Pero ¿qué hay que hacer? Pues, a menos que se prefiera esperar a que media docena de leyes del Parlamento sean, tras la debida consideración por el…

* The Times, No. 21941, January 3, 1855, leader.— Ed.

Abogados de la Corona, discutidos, enmendados, votados y promulgados — hasta que, por este medio, todo el asunto relacionado con el ejército se concentre en manos de un verdadero Ministro de Guerra — hasta que este nuevo Ministro — suponiendo que sea el hombre adecuado — haya organizado el servicio de su despacho y emitido nuevas regulaciones — en otras palabras, a menos que se espere hasta que el último vestigio del ejército de Crimea haya desaparecido, sólo queda un remedio. Éste consiste en que el General en Jefe de la expedición* asuma, bajo su propia autoridad y su propia responsabilidad, aquella dictadura sobre todos los departamentos de la administración militar enfrentados y en pugna que posee cualquier otro General en Jefe y sin la cual no puede llevar la empresa a otro fin que la ruina. Eso pronto allanaría las cosas; pero ¿dónde está el General británico que estaría dispuesto a actuar de esta manera romana y, en su juicio, defenderse, como el romano, con las palabras: «Sí, me declaro culpable de haber salvado a mi patria»?

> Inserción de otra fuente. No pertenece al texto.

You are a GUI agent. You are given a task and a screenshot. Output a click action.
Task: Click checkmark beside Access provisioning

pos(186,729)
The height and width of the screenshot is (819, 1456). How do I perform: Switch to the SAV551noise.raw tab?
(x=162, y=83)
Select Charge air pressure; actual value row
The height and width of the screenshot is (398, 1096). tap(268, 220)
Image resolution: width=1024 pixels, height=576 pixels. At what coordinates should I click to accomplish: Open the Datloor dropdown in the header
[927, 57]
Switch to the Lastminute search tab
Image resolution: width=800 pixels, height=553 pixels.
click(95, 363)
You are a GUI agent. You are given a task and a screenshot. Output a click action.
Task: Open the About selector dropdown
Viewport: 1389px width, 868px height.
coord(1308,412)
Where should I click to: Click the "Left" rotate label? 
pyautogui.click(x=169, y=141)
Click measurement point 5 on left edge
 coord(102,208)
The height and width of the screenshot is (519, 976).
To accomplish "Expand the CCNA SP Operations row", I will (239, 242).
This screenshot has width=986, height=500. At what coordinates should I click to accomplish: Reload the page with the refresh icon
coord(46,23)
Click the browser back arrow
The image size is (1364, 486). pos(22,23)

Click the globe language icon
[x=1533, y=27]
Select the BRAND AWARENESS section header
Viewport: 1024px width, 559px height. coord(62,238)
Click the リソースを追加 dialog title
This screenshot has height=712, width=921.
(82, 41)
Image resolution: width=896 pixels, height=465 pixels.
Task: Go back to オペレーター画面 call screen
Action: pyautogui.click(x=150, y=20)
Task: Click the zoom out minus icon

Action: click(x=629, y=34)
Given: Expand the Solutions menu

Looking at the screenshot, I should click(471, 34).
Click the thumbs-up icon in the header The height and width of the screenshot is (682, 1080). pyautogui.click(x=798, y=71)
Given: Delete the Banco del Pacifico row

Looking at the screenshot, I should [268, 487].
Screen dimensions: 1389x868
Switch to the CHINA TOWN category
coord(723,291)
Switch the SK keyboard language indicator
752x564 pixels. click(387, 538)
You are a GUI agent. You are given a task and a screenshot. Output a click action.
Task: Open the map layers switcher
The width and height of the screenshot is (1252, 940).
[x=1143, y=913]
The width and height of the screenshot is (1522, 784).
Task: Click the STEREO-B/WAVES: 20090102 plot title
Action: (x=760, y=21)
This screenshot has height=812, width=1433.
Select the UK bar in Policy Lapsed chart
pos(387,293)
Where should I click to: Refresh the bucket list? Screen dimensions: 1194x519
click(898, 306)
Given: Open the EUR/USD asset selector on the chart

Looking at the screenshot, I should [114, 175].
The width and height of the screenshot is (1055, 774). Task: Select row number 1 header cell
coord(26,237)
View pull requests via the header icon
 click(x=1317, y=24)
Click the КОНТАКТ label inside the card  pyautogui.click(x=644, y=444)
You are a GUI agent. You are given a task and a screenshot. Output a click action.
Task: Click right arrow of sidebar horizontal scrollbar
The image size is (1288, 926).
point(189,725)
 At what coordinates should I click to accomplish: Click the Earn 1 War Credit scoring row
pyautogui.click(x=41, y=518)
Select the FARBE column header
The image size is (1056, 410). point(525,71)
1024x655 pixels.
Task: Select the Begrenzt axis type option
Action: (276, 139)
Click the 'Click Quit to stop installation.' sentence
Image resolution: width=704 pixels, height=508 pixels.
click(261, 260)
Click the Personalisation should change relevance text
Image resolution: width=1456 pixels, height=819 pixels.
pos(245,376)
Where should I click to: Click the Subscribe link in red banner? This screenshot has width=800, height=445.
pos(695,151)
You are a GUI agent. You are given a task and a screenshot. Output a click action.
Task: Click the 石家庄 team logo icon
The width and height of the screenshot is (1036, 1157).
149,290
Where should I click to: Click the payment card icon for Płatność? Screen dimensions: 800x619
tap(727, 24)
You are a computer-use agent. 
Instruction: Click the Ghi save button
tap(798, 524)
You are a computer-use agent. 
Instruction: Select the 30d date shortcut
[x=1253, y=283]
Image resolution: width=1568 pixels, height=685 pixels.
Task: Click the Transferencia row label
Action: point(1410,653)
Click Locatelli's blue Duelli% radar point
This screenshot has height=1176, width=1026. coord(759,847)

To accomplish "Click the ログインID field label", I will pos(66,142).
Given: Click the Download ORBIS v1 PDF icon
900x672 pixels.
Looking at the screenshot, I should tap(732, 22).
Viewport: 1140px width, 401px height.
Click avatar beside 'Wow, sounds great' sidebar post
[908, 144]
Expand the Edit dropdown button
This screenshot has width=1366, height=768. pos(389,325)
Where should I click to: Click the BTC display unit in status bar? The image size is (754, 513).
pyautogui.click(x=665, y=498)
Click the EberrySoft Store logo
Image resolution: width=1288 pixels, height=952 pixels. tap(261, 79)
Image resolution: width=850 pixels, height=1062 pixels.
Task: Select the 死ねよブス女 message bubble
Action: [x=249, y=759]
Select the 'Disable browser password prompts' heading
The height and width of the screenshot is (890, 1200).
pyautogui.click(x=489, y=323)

Finalmente, debemos preguntarnos quién es el fundador y conservador de este hermoso sistema de administración. Nadie sino el viejo Duque de Wellington. Se aferró a cada uno de sus detalles como si estuviera personalmente interesado en hacerlo lo más difícil posible a sus sucesores para rivalizar con él en gloria guerrera. Wellington, hombre de eminente sentido común, pero absolutamente carente de genio, era tanto más consciente de sus propias deficiencias a este respecto por ser contemporáneo y adversario del eminente genio de Napoleón. Wellington, por tanto, rebosaba de envidia ante el éxito ajeno. Su mezquindad a la hora de menospreciar los méritos de sus auxiliares y aliados es bien conocida; nunca perdonó a Blücher que lo salvara en Waterloo. Wellington sabía muy bien que si su hermano* no hubiera sido Ministro durante la guerra española, jamás habría podido llevarla a un término exitoso. ¿Temía Wellington que futuras hazañas lo dejasen en la sombra y, por tanto, preservó en toda su extensión esta maquinaria tan bien adaptada para encadenar generales y arruinar ejércitos?